Jeffrey Michael Bourne (born 1976) is an American attorney and politician. He was a member of the Virginia House of Delegates from 2017 to 2024, representing the 71st district. Bourne took office after winning a special election on February 7, 2017, to fill the seat vacated by Jennifer McClellan's election to the Senate of Virginia.

==Early life and education==
Born in Hartford, Connecticut, Bourne was raised in Wytheville, VA and attended George Wythe High School. He earned a Bachelor of Arts degree in economics from the College of William & Mary in 1999 and a Juris Doctor from the William & Mary Law School in 2007.

==Career==
Bourne works as a deputy attorney general for the state of Virginia.
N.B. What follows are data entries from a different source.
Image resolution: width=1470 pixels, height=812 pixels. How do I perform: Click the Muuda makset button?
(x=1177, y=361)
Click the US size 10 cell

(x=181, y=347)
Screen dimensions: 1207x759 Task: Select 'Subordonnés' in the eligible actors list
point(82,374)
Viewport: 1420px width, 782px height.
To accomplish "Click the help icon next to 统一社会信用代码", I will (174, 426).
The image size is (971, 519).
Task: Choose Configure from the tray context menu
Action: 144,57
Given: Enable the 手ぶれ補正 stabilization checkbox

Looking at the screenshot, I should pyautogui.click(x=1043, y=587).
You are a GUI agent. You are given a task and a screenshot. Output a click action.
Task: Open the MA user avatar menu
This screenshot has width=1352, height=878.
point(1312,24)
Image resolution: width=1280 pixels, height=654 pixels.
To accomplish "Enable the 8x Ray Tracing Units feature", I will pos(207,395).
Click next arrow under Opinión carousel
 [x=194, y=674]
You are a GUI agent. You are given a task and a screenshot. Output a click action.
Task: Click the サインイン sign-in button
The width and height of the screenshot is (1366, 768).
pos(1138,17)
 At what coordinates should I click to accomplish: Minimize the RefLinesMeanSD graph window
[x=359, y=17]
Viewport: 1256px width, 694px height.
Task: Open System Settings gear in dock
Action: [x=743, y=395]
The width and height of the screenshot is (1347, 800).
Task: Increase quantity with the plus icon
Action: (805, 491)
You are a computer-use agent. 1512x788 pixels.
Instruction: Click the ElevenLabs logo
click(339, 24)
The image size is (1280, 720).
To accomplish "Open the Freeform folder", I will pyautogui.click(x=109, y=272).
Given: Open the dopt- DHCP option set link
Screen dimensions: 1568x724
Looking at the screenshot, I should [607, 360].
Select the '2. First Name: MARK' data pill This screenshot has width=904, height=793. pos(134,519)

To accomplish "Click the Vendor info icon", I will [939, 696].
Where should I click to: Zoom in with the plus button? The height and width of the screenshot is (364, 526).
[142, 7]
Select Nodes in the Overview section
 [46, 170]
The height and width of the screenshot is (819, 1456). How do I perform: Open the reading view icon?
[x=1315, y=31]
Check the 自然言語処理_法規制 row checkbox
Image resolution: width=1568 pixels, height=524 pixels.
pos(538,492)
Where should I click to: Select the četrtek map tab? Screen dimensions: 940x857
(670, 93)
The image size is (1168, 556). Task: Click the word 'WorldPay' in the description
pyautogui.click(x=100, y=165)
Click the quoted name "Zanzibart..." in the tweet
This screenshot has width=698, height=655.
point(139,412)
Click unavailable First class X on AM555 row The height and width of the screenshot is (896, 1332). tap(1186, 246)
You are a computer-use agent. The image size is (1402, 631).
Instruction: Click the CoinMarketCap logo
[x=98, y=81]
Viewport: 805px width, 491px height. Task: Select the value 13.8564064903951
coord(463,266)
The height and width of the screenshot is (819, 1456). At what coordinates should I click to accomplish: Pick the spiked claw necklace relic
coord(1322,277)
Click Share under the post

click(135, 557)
Previously, he has been deputy chief of staff to Richmond mayor Dwight Clinton Jones and head of government relations at the Richmond Redevelopment and Housing Authority.

In 2013, Bourne was elected to the Richmond School Board, representing the North Side 3rd district and serving two years as the board's chair. He was reelected in November 2016.

On February 7, 2017, Bourne won a special election to serve as the 71st District's Representative to the Virginia House of Delegates. He is a member of the Virginia Legislative Black Caucus.

After Congressman Donald McEachin died on November 28, 2022, Bourne was referenced as a possible candidate for the special election to fill his vacant House seat. Bourne later told Axios that he would not run for the seat.

=== Legislative issues ===
Bourne's top legislative priorities are expanding educational opportunities to all students, providing schools with the resources they need, increasing housing availability and affordability in Richmond, and preserving Virginia's environment for the next generation.

The Virginia Education Association Fund for Children and Public Education has endorsed him because he has consistently voted for legislation supporting public education.

==Personal life==
Bourne is married and has two children.